Balanced Allocations in Batches: The Tower of Two Choices

In balanced allocations, the goal is to place $m$ balls into $n$ bins, so as to minimize the gap (difference of max to average load). The One-Choice process places each ball to a bin sampled independently and uniformly at random. The Two-Choice process places balls in the least loaded of two sampled bins. Finally, the $(1+\beta)$-process mixes these processes, meaning each ball is allocated using Two-Choice with probability $\beta\in(0,1)$, and using One-Choice otherwise. Despite Two-Choice being optimal in the sequential setting, it has been observed in practice that it does not perform well in a parallel environment, where load information may be outdated. Following [BCEFN12], we study such a parallel setting where balls are allocated in batches of size $b$, and balls within the same batch are allocated with the same strategy and based on the same load information. For small batch sizes $b\in[n,n\log n]$, it was shown in [LS22a] that Two-Choice achieves an asymptotically optimal gap among all processes with a constant number of samples.
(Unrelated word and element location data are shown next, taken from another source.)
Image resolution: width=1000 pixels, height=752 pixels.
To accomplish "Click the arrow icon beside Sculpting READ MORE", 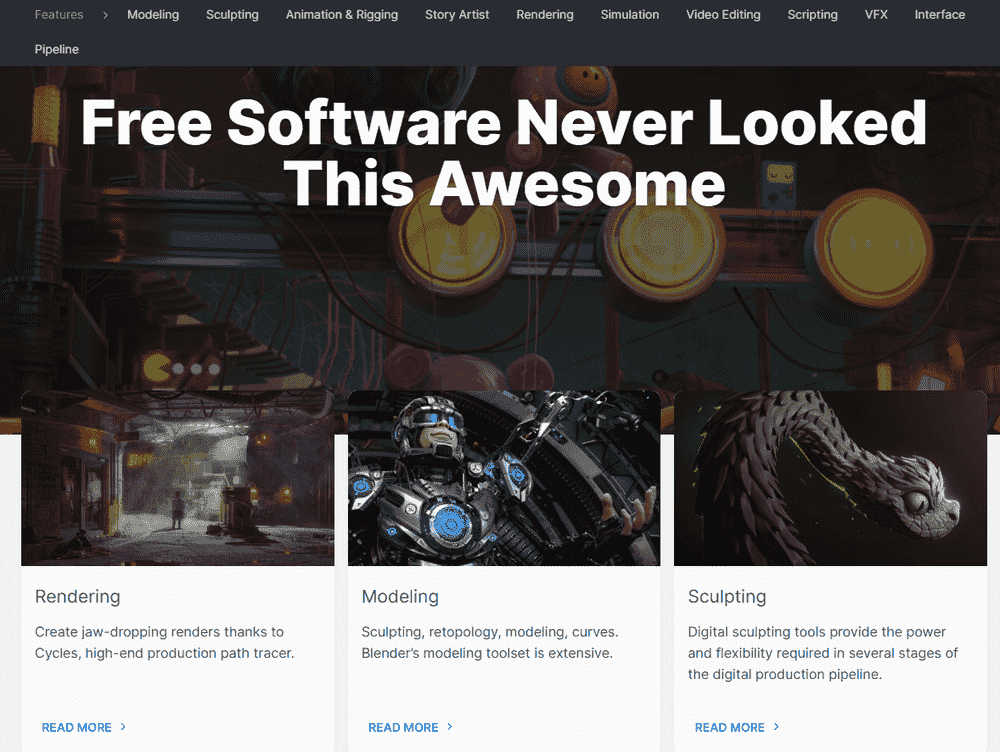I will (x=776, y=726).
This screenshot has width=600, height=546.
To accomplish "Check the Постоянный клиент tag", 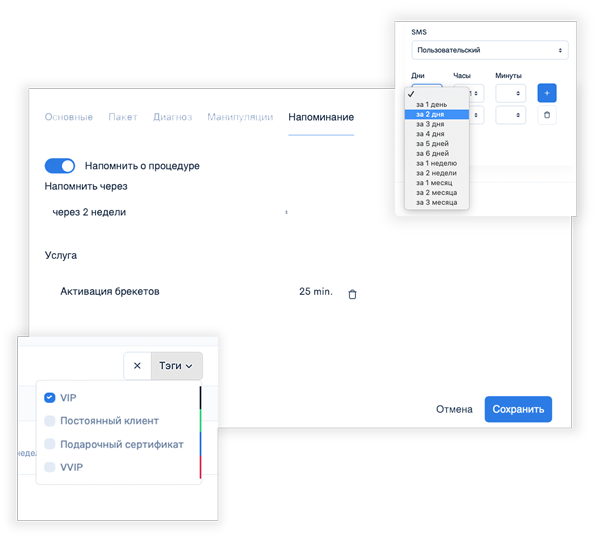I will click(50, 421).
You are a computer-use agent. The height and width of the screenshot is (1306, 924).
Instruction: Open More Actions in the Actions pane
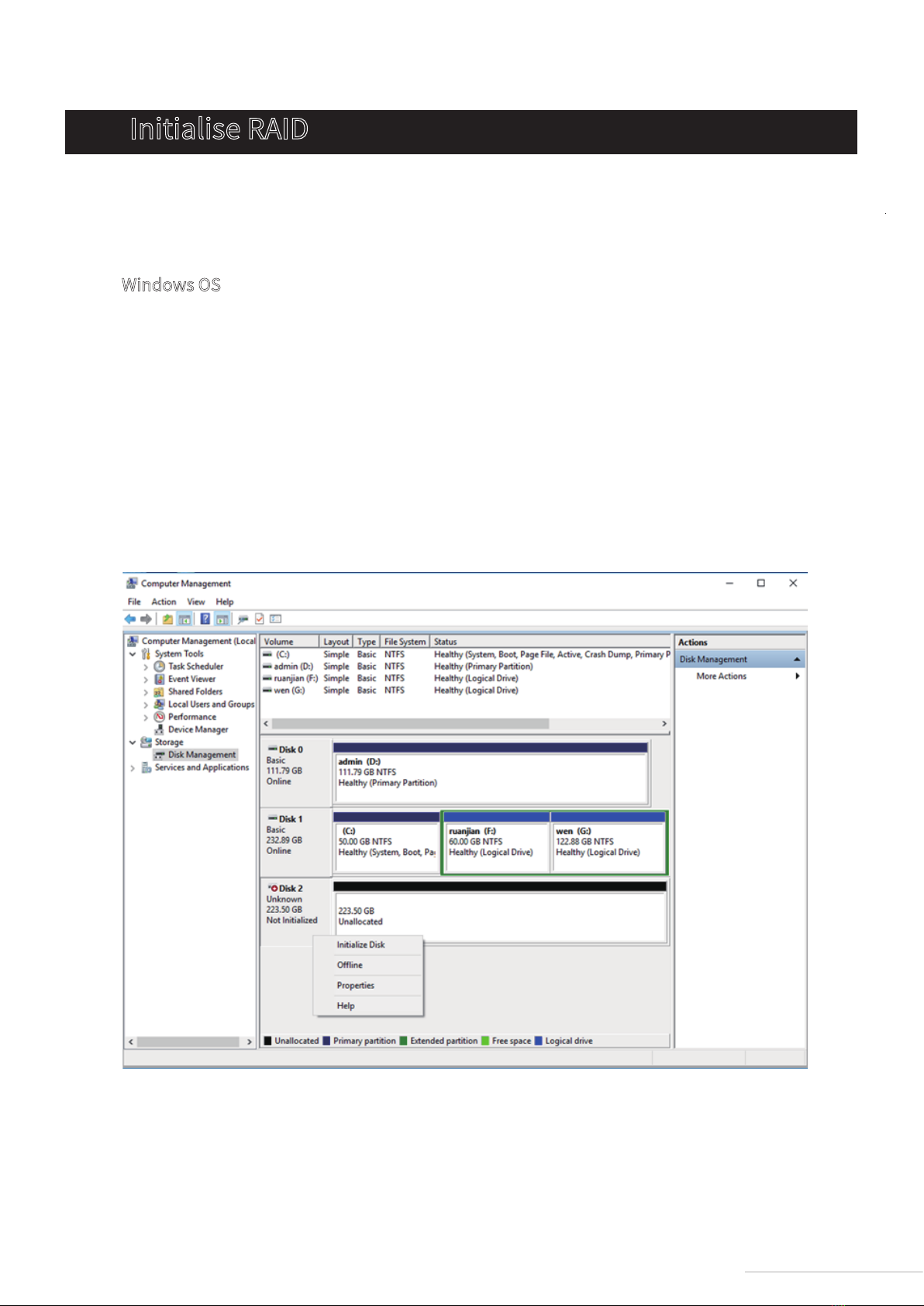[x=722, y=677]
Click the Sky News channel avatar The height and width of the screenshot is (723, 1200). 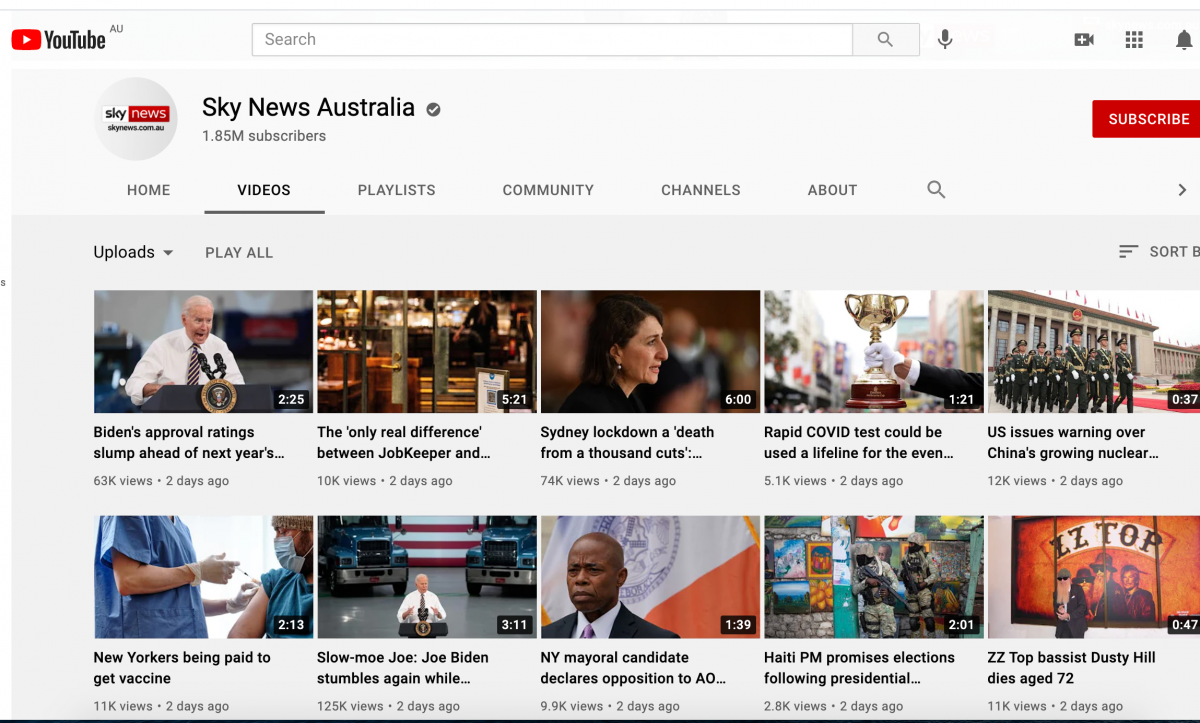point(136,119)
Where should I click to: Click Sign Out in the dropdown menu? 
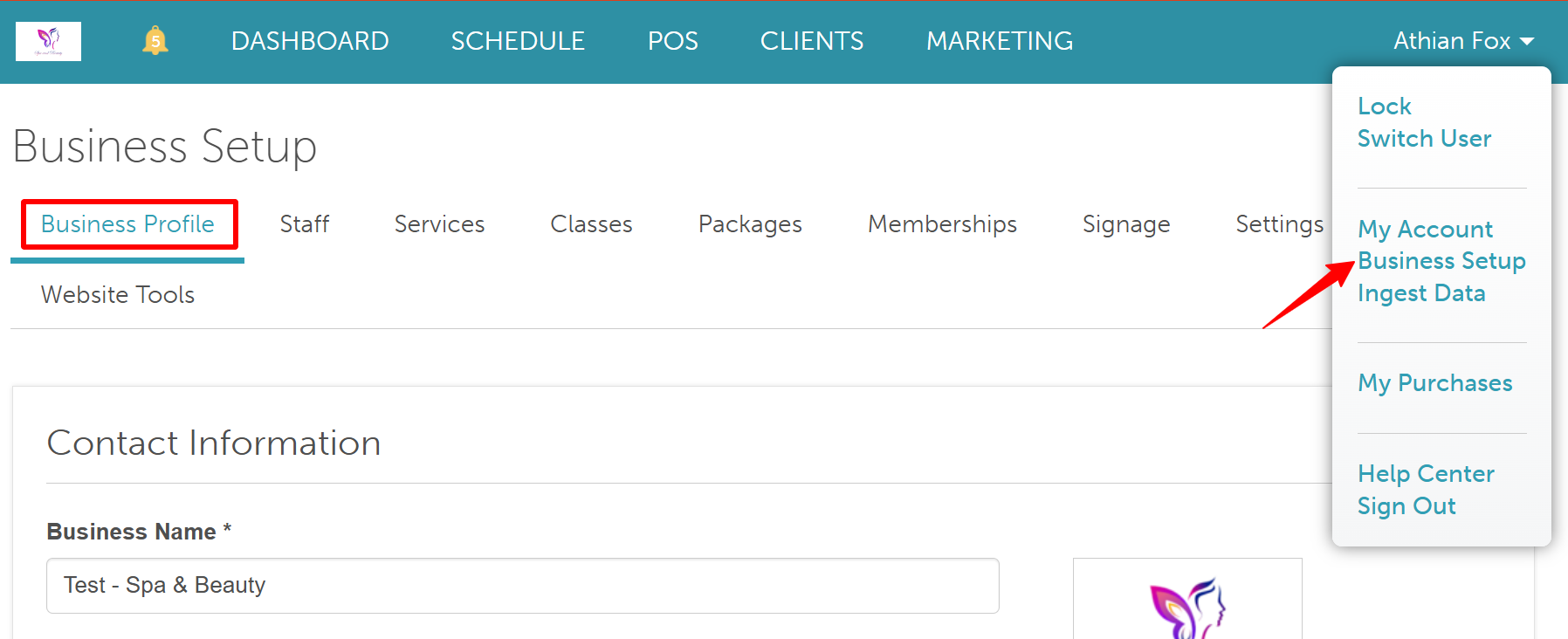[x=1406, y=506]
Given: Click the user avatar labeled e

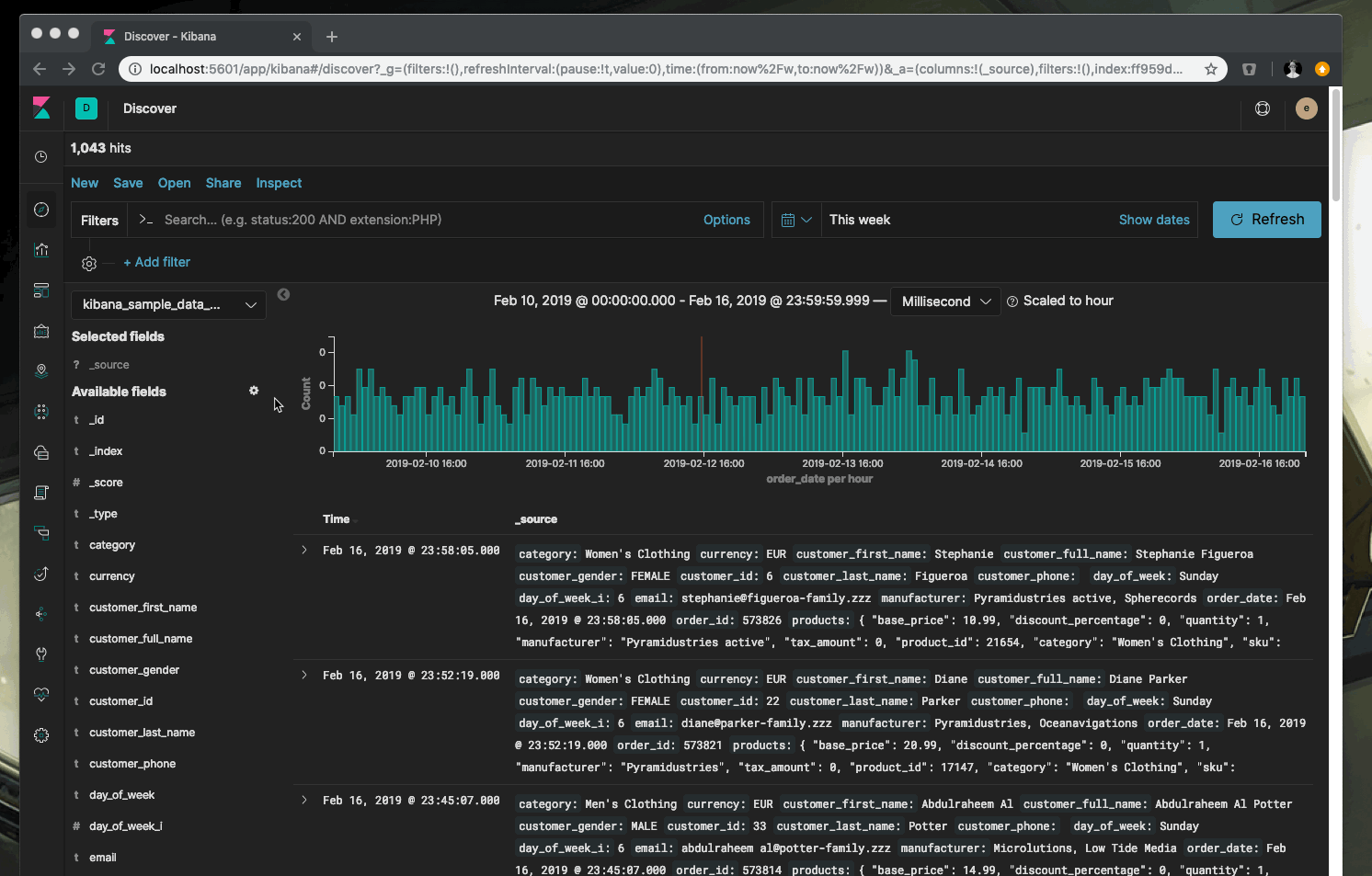Looking at the screenshot, I should 1307,108.
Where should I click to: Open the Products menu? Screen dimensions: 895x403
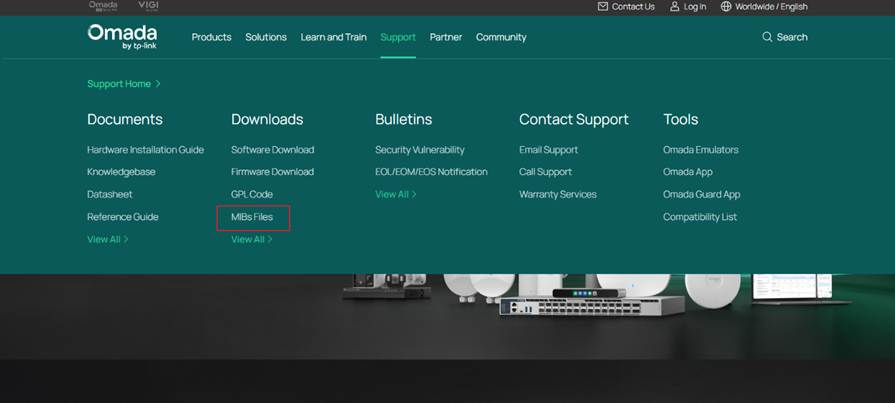click(x=211, y=37)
In this work, we focus on larger batch sizes $b\in[n\log n,n^3]$. It was proved in [LS22c] that Two-Choice leads to a gap of $\Theta(b/n)$. As our main result, we prove that the gap reduces to $O(\sqrt{(b/n)\cdot\log n})$, if one runs the $(1+\beta)$-process with an appropriately chosen $\beta$ (in fact this result holds for a larger class of processes). This not only proves the phenomenon that Two-Choice is not the best (leading to the formation of "towers" over previously light bins), but also that mixing two processes (One-Choice and Two-Choice) leads to a process which achieves a gap that is asymptotically smaller than both. We also derive a matching lower bound of $\Omega(\sqrt{(b/n)\cdot\log n})$ for any allocation process, which demonstrates that the above $(1+\beta)$-process is asymptotically optimal.